(Stored data)
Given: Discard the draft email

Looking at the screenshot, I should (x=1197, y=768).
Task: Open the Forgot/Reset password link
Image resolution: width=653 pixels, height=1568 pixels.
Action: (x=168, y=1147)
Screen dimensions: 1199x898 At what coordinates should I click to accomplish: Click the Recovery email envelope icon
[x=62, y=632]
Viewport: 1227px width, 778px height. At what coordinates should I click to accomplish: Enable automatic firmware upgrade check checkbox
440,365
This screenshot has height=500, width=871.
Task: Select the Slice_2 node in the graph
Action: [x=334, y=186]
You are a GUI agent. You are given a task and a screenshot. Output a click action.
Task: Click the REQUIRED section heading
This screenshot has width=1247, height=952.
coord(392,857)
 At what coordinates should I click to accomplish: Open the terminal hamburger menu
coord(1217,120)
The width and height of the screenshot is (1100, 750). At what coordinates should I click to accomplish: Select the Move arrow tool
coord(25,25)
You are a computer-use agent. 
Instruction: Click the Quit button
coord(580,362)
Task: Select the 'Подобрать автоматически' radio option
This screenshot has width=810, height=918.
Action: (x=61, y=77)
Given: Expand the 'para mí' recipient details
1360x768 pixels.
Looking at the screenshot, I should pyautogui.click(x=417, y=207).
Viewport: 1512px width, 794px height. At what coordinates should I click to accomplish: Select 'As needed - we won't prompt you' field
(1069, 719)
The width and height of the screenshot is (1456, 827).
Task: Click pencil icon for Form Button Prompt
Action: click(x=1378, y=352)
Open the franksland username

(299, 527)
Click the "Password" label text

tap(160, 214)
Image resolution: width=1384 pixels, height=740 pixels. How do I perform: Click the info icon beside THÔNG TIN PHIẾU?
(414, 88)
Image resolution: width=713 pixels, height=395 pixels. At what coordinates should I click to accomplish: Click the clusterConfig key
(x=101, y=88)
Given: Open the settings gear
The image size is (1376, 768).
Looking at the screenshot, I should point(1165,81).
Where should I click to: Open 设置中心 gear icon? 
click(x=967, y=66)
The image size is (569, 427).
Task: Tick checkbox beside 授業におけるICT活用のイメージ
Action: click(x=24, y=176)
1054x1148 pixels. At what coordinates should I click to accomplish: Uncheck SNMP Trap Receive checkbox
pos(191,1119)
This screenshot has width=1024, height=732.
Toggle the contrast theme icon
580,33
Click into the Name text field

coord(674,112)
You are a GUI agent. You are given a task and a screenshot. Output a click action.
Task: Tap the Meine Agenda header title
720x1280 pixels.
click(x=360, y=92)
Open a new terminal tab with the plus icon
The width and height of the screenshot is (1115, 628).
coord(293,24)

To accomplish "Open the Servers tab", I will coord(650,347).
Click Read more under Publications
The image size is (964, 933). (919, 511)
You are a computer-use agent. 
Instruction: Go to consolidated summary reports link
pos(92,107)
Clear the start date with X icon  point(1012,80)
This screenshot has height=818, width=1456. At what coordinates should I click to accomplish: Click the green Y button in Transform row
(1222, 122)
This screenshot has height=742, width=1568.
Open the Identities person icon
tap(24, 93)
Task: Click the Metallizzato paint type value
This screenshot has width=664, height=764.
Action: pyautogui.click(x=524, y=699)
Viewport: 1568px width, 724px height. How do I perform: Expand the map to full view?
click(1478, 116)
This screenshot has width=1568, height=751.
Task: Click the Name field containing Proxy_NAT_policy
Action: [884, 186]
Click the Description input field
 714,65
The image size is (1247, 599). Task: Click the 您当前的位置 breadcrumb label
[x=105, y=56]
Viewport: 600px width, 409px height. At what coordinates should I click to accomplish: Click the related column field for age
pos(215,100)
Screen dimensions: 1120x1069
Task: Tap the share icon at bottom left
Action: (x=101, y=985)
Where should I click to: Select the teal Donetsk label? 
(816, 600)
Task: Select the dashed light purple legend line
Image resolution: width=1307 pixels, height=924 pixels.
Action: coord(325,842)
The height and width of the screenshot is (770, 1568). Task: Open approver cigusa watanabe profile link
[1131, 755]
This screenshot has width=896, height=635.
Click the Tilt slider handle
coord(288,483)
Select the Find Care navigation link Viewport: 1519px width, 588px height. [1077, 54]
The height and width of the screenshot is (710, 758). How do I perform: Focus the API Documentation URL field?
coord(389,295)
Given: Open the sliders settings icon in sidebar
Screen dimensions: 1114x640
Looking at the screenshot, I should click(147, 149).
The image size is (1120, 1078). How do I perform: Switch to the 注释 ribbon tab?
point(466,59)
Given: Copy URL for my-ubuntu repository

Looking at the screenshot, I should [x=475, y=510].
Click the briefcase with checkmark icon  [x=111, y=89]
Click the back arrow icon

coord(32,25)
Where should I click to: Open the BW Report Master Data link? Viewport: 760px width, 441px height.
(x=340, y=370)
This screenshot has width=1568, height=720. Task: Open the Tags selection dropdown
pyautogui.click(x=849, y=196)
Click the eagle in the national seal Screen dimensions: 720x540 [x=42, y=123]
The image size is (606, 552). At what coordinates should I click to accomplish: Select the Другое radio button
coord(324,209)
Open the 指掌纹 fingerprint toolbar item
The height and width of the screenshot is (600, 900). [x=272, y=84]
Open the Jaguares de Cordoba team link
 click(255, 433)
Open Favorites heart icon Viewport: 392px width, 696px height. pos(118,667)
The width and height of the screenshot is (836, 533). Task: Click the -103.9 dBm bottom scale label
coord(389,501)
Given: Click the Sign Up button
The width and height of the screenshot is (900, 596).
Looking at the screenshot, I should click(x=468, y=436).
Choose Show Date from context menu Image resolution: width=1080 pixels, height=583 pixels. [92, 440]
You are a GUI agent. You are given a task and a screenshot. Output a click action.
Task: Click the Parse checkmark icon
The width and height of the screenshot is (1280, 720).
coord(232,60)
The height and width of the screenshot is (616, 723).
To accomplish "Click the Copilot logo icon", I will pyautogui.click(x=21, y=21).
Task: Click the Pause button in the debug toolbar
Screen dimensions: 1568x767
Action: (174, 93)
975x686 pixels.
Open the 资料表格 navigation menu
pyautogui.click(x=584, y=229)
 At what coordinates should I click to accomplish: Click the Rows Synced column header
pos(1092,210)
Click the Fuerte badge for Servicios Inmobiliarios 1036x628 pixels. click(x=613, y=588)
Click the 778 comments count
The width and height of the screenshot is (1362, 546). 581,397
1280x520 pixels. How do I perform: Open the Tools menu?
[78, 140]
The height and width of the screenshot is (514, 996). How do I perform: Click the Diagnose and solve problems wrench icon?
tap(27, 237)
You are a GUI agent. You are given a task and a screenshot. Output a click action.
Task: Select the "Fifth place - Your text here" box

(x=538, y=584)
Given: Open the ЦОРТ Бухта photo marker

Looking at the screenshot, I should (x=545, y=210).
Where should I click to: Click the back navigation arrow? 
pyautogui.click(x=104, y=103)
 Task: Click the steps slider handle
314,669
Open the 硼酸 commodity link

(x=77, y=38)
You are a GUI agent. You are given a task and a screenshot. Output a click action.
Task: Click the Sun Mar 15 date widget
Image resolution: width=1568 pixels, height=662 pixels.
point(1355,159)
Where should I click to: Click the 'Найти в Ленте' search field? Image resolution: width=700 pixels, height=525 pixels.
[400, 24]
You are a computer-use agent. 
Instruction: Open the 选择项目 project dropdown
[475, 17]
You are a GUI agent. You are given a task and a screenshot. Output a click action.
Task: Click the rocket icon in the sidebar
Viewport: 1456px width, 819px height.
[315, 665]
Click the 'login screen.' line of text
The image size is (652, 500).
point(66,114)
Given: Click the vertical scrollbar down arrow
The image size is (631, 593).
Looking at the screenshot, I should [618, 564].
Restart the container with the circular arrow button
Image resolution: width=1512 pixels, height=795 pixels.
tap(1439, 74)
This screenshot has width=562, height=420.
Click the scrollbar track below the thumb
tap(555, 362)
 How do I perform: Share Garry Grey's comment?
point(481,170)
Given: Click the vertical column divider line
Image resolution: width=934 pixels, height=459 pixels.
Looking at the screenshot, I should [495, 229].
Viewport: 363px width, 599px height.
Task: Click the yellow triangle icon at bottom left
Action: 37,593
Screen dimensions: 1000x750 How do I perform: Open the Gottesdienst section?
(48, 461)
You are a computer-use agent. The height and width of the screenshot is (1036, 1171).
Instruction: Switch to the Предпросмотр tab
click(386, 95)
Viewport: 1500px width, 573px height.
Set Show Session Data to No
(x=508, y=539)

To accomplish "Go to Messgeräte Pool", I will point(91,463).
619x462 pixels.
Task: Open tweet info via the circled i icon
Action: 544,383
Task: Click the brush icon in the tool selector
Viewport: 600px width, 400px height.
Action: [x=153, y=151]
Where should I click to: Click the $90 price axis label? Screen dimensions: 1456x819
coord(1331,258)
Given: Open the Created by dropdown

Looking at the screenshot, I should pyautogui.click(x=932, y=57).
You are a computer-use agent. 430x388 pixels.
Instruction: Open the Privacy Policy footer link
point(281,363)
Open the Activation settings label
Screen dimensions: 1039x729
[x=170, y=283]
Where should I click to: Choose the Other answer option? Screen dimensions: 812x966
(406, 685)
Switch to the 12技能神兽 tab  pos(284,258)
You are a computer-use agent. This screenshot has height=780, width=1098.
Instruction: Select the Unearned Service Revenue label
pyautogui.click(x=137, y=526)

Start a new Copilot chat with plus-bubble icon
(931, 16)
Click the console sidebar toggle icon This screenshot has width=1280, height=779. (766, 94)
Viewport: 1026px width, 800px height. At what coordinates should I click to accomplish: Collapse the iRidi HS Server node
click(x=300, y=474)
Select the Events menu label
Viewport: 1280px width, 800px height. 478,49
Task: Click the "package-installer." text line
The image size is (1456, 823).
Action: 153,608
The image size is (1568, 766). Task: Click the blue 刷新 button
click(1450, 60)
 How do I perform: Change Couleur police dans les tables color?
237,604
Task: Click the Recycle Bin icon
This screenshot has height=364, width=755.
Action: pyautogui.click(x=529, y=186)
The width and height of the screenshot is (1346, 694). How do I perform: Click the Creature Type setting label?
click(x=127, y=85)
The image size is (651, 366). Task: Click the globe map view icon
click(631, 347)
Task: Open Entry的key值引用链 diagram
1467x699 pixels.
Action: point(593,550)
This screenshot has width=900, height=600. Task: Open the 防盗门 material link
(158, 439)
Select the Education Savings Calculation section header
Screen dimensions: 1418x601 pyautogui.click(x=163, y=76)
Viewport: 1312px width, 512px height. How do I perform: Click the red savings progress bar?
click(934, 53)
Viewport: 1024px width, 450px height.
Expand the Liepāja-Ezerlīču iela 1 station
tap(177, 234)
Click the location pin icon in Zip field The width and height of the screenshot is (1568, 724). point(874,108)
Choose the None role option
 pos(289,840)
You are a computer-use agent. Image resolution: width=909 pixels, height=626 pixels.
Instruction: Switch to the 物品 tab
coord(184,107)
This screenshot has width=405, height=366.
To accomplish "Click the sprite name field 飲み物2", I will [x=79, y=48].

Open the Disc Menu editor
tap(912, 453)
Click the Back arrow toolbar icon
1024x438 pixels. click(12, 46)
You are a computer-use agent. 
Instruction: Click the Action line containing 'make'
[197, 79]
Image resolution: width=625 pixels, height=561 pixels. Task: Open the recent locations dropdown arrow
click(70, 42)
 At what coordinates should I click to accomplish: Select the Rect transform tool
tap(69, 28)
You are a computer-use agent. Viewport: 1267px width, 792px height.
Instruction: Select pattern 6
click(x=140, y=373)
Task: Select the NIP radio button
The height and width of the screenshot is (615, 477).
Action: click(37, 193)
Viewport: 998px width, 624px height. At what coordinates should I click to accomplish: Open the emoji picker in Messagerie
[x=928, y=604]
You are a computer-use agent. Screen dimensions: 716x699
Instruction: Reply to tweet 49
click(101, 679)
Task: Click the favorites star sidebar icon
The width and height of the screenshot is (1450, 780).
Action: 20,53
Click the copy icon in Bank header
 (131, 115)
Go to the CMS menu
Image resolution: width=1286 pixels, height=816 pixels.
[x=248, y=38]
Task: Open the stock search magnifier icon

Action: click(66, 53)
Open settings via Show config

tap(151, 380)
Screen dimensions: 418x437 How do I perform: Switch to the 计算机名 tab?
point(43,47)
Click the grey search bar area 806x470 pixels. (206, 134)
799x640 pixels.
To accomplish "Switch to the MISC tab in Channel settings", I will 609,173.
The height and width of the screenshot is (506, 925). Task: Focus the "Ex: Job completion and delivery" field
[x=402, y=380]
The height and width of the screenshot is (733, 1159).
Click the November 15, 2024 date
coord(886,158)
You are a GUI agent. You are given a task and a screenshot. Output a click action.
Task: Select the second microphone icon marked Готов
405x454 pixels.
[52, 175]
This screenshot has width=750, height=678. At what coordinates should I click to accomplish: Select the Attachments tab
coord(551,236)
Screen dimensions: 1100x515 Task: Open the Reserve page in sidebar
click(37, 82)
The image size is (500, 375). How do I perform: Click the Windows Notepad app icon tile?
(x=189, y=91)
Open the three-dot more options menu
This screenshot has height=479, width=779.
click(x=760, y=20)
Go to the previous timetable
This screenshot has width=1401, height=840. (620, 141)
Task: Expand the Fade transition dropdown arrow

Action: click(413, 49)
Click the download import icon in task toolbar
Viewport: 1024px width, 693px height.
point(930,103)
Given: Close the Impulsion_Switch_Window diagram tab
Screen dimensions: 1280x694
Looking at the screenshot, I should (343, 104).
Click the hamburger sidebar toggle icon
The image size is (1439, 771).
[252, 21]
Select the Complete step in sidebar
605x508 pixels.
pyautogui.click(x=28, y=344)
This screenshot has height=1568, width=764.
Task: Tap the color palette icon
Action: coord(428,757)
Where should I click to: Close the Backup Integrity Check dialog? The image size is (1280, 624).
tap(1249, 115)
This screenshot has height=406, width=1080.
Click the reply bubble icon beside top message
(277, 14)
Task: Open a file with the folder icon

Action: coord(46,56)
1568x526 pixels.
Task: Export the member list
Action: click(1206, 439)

■ **ASSIGNMENT**:
For each line in the records that contains the word "diagram", make a copy.

■ **THE COMPLETED TASK**:
Task: Open Entry的key值引用链 diagram
Given: Close the Impulsion_Switch_Window diagram tab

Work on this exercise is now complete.